(Stored data)
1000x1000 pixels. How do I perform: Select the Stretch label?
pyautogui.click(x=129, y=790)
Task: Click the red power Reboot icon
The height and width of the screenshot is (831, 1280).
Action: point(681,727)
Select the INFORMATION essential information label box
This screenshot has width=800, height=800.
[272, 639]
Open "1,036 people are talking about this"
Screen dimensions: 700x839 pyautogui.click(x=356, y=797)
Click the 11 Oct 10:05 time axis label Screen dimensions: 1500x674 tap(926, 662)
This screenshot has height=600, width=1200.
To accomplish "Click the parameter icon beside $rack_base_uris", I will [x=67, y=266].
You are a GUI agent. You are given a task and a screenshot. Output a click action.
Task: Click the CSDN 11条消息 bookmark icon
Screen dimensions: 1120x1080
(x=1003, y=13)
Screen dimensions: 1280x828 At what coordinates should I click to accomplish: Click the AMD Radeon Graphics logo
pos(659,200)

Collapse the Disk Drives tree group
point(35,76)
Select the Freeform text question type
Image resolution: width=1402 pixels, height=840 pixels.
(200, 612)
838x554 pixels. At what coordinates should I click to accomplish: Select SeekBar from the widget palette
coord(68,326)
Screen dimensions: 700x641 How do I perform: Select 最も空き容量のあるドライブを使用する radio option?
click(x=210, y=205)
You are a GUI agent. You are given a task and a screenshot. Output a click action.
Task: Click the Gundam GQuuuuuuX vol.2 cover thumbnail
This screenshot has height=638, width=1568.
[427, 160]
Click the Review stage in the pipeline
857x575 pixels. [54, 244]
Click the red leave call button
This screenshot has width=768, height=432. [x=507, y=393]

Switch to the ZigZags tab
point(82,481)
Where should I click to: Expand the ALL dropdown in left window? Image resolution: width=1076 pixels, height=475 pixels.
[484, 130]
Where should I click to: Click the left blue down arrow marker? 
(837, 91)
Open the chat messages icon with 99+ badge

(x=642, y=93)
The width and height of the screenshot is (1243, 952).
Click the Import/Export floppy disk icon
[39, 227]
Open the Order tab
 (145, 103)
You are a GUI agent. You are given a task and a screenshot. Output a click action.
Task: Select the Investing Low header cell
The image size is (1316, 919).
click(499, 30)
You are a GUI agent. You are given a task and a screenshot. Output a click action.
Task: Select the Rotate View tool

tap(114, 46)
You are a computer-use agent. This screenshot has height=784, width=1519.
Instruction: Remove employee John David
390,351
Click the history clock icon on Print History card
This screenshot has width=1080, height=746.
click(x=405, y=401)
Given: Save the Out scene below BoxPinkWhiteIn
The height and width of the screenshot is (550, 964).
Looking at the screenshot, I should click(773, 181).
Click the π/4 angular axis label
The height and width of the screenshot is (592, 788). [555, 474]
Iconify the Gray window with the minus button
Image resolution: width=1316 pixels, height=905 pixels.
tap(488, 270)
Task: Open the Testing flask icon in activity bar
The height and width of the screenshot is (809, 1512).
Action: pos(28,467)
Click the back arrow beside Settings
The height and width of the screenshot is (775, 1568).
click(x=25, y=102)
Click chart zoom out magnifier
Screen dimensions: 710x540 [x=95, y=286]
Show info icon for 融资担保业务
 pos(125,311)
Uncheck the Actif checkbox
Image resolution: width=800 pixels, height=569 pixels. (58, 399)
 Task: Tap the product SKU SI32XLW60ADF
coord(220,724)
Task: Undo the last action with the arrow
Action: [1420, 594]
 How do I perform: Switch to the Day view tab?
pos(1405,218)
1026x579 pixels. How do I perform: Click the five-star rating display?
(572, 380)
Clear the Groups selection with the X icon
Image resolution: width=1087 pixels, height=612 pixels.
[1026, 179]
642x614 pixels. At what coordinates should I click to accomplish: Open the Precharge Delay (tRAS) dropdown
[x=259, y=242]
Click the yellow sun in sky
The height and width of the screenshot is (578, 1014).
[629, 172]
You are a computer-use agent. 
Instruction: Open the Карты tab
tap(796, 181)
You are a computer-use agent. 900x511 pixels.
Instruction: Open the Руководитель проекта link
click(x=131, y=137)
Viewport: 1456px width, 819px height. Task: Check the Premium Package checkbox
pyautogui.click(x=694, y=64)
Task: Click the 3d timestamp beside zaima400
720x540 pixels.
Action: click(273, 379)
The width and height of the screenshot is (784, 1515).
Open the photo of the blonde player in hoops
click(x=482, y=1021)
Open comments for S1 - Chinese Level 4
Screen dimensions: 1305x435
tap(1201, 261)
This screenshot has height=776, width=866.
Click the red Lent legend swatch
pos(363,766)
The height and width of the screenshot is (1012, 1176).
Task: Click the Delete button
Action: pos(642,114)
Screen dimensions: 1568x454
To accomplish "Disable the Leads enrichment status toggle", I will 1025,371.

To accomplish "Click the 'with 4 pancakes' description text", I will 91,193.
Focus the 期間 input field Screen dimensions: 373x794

## WORK TO COMPLETE
Start with the line above that contains "838x554 pixels. At" and end with the line that contains "Click the back arrow beside Settings". Write out those lines exactly, and only those.

## EXERCISE RESULT
838x554 pixels. At what coordinates should I click to accomplish: Select SeekBar from the widget palette
coord(68,326)
Screen dimensions: 700x641 How do I perform: Select 最も空き容量のあるドライブを使用する radio option?
click(x=210, y=205)
You are a GUI agent. You are given a task and a screenshot. Output a click action.
Task: Click the Gundam GQuuuuuuX vol.2 cover thumbnail
This screenshot has height=638, width=1568.
[427, 160]
Click the Review stage in the pipeline
857x575 pixels. [54, 244]
Click the red leave call button
This screenshot has width=768, height=432. [x=507, y=393]

Switch to the ZigZags tab
point(82,481)
Where should I click to: Expand the ALL dropdown in left window? Image resolution: width=1076 pixels, height=475 pixels.
[484, 130]
Where should I click to: Click the left blue down arrow marker? 
(837, 91)
Open the chat messages icon with 99+ badge

(x=642, y=93)
The width and height of the screenshot is (1243, 952).
Click the Import/Export floppy disk icon
[39, 227]
Open the Order tab
 (145, 103)
You are a GUI agent. You are given a task and a screenshot. Output a click action.
Task: Select the Investing Low header cell
The image size is (1316, 919).
click(499, 30)
You are a GUI agent. You are given a task and a screenshot. Output a click action.
Task: Select the Rotate View tool

tap(114, 46)
You are a computer-use agent. This screenshot has height=784, width=1519.
Instruction: Remove employee John David
390,351
Click the history clock icon on Print History card
This screenshot has width=1080, height=746.
click(x=405, y=401)
Given: Save the Out scene below BoxPinkWhiteIn
The height and width of the screenshot is (550, 964).
Looking at the screenshot, I should click(773, 181).
Click the π/4 angular axis label
The height and width of the screenshot is (592, 788). [555, 474]
Iconify the Gray window with the minus button
Image resolution: width=1316 pixels, height=905 pixels.
tap(488, 270)
Task: Open the Testing flask icon in activity bar
The height and width of the screenshot is (809, 1512).
Action: pos(28,467)
Click the back arrow beside Settings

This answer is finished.